Far be it for this to be endemic to Iowa! It all started just under a couple of decades ago with America becoming a vastly divided nation, resulting in a huge population of “tweeners” who quickly left the two major parties, both of which had gravitated to the fanatical fringes. At the present, gone are the days that the likes of Governor Bob Ray could call leaders into his office, and have consensus on an issue even before they arrived! Those were the good old days, and I had the joy and honor of legislative service when everyone worked together for the betterment of the state, regardless of party affiliation.
Divided state government across America has become so partisan and such a mirror image of our own congress in Washington, that I truly fear things will become worse before calmer heads finally sit down and analyze their failure, voter disdain and virtual waste-of-time of embarking down the current path. And you, the people, who are tired of it all, must be the catalyst for change. If you sit back, and do nothing, then you get what you deserve. One must not forget our founding fathers conviction that government was to be “of the people, by the people and for the people.”

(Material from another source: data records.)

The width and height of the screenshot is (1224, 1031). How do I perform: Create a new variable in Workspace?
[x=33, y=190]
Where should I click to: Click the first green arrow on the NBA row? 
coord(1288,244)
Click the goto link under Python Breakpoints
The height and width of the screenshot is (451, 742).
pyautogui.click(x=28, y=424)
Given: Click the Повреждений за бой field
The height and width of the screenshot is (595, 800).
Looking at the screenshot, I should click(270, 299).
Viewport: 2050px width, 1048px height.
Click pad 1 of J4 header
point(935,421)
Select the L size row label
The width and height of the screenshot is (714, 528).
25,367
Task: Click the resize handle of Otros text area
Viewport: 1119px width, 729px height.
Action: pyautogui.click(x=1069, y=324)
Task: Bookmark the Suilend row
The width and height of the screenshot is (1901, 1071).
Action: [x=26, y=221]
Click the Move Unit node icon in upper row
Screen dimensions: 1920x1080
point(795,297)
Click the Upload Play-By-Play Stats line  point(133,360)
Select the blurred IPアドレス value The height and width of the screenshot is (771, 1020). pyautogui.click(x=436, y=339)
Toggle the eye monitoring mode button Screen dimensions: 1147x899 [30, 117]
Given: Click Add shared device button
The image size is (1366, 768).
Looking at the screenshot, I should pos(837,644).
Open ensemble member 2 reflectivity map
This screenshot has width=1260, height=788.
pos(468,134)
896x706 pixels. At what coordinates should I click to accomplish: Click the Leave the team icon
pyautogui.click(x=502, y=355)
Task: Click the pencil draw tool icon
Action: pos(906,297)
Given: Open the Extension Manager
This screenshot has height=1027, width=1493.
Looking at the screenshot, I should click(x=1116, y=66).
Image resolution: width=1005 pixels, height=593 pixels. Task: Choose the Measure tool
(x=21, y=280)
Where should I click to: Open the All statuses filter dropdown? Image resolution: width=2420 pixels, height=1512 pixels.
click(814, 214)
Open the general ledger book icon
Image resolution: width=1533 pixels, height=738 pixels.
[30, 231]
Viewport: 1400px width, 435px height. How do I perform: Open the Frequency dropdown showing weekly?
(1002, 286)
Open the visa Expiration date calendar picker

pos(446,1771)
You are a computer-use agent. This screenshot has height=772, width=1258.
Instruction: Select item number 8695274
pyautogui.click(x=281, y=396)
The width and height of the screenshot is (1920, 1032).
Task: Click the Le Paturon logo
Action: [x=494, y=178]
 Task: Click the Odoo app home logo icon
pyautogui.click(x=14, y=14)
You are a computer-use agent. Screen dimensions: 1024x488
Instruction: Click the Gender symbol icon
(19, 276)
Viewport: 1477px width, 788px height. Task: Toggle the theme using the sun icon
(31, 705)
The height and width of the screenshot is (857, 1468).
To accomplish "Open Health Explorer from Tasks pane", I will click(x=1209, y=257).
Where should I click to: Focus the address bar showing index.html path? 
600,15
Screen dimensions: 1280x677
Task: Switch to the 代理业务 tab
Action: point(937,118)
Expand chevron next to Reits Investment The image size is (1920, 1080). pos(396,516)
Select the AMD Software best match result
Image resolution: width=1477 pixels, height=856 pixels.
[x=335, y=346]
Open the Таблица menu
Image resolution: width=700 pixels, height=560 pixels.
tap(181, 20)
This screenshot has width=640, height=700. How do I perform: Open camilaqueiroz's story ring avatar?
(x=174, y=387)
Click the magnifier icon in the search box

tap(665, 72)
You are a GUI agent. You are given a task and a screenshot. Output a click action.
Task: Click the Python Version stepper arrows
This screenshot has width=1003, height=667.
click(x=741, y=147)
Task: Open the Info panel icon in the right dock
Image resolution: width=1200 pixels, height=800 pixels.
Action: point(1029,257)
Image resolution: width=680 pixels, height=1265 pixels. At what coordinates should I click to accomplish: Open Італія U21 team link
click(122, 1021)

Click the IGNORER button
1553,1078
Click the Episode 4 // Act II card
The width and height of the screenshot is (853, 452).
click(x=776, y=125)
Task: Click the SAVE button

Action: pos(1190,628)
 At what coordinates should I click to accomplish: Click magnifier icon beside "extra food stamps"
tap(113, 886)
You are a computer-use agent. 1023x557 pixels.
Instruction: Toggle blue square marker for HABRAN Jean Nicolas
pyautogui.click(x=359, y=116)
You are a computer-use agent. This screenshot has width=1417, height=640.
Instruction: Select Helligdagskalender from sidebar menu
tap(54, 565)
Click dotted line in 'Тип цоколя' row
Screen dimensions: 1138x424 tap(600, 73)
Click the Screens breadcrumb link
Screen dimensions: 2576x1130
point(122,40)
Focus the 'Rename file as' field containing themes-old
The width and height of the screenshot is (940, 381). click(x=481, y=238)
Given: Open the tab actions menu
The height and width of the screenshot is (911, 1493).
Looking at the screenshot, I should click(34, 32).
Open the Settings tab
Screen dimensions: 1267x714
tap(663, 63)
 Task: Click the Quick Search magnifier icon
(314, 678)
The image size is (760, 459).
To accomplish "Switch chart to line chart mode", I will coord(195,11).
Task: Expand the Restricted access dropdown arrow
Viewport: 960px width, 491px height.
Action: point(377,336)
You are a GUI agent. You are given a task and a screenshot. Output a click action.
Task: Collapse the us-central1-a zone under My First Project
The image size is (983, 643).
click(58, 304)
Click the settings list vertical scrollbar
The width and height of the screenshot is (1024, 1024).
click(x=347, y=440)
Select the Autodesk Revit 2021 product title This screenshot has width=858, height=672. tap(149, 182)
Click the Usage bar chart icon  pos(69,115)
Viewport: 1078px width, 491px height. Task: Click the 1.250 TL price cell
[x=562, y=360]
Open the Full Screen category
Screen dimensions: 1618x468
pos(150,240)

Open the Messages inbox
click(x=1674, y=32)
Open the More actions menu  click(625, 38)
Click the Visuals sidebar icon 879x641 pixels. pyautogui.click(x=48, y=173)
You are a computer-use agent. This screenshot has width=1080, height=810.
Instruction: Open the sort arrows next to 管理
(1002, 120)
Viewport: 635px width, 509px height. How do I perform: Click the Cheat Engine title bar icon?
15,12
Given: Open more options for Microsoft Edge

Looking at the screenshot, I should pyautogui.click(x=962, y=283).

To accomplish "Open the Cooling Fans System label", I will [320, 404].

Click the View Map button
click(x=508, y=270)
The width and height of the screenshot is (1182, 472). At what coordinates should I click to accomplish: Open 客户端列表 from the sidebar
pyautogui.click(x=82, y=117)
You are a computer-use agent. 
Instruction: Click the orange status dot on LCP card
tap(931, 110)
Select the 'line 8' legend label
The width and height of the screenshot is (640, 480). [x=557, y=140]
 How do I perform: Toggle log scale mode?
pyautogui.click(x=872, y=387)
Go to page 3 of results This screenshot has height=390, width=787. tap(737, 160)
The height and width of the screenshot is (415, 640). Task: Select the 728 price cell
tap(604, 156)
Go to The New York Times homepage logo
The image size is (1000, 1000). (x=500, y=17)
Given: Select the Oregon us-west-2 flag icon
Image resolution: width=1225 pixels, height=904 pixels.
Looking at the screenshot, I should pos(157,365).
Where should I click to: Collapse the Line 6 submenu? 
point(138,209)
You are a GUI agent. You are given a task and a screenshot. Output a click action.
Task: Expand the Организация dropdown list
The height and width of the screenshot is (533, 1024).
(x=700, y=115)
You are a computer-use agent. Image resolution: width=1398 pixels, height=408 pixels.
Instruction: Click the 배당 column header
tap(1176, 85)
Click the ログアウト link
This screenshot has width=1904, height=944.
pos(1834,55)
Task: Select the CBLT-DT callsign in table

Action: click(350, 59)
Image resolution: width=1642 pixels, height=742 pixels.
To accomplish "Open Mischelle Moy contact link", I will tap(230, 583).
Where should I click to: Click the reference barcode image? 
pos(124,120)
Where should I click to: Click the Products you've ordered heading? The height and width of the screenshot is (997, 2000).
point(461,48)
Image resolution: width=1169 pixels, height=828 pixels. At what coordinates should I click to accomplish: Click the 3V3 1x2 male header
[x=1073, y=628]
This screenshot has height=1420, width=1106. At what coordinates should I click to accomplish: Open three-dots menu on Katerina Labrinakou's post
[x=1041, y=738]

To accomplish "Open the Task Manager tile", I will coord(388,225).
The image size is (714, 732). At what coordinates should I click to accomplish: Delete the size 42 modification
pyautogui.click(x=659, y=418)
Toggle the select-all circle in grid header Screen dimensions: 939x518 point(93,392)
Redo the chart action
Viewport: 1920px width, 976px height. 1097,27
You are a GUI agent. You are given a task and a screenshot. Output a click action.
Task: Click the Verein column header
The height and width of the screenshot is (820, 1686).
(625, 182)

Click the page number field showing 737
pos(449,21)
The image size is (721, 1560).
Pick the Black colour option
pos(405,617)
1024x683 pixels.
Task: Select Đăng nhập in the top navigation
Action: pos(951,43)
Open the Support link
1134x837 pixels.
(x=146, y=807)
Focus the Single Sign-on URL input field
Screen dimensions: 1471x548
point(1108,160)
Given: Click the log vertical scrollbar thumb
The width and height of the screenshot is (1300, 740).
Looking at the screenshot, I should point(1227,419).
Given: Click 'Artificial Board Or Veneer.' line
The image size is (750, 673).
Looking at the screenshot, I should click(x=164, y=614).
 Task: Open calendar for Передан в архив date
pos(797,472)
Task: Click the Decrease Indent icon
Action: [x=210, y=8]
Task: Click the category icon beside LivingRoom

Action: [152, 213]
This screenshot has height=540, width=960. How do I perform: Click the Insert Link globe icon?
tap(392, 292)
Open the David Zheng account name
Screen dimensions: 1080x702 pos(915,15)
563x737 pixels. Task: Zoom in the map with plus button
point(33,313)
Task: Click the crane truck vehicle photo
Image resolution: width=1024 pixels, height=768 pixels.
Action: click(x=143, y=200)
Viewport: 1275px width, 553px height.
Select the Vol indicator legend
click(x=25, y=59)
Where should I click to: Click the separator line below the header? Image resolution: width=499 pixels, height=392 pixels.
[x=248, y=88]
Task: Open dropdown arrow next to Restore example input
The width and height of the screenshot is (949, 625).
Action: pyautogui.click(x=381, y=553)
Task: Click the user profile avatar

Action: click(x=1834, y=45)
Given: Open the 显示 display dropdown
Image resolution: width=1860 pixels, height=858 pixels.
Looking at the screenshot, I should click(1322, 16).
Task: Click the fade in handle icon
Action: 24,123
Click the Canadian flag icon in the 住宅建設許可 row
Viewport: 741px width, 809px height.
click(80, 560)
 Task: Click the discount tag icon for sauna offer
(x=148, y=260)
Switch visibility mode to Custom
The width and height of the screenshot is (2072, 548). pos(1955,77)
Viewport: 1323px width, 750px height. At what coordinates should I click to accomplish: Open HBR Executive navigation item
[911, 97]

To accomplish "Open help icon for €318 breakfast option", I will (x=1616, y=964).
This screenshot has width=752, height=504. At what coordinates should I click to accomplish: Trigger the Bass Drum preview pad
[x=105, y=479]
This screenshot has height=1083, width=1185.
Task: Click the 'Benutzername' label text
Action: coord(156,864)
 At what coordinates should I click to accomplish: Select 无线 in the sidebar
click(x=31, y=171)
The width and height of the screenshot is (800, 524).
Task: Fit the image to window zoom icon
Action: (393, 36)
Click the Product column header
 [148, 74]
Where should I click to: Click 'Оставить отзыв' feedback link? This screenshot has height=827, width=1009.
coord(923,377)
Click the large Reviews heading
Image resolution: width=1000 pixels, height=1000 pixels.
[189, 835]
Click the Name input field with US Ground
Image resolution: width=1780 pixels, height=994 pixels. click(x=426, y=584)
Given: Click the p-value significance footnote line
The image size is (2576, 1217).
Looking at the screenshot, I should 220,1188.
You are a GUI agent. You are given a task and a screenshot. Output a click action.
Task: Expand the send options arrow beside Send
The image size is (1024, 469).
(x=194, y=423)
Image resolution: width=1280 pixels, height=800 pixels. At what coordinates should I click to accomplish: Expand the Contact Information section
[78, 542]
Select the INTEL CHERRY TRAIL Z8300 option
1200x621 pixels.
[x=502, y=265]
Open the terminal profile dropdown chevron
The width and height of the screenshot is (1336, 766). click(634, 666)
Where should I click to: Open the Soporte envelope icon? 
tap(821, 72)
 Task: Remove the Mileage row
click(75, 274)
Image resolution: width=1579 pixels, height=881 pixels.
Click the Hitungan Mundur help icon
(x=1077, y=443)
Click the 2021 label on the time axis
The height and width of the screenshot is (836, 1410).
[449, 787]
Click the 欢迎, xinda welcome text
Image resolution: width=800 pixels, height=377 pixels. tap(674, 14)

I have always had confidence in the actions of the voting public. Politics is local, and when a person has performed well in a non-elected position, odds are they will serve you well as your voice in government. Needless-to-say, there are situations where this is not the case. We read about them every week. However, what we seldom hear are the good things about our elected officials, and all the hard work and conviction they have for their public trust.
Unquestionably, we still have the greatest form of government in the world. Yes, it needs tweeking now and then, but the tweek can come without conflict. The ballot box is the place to start that process.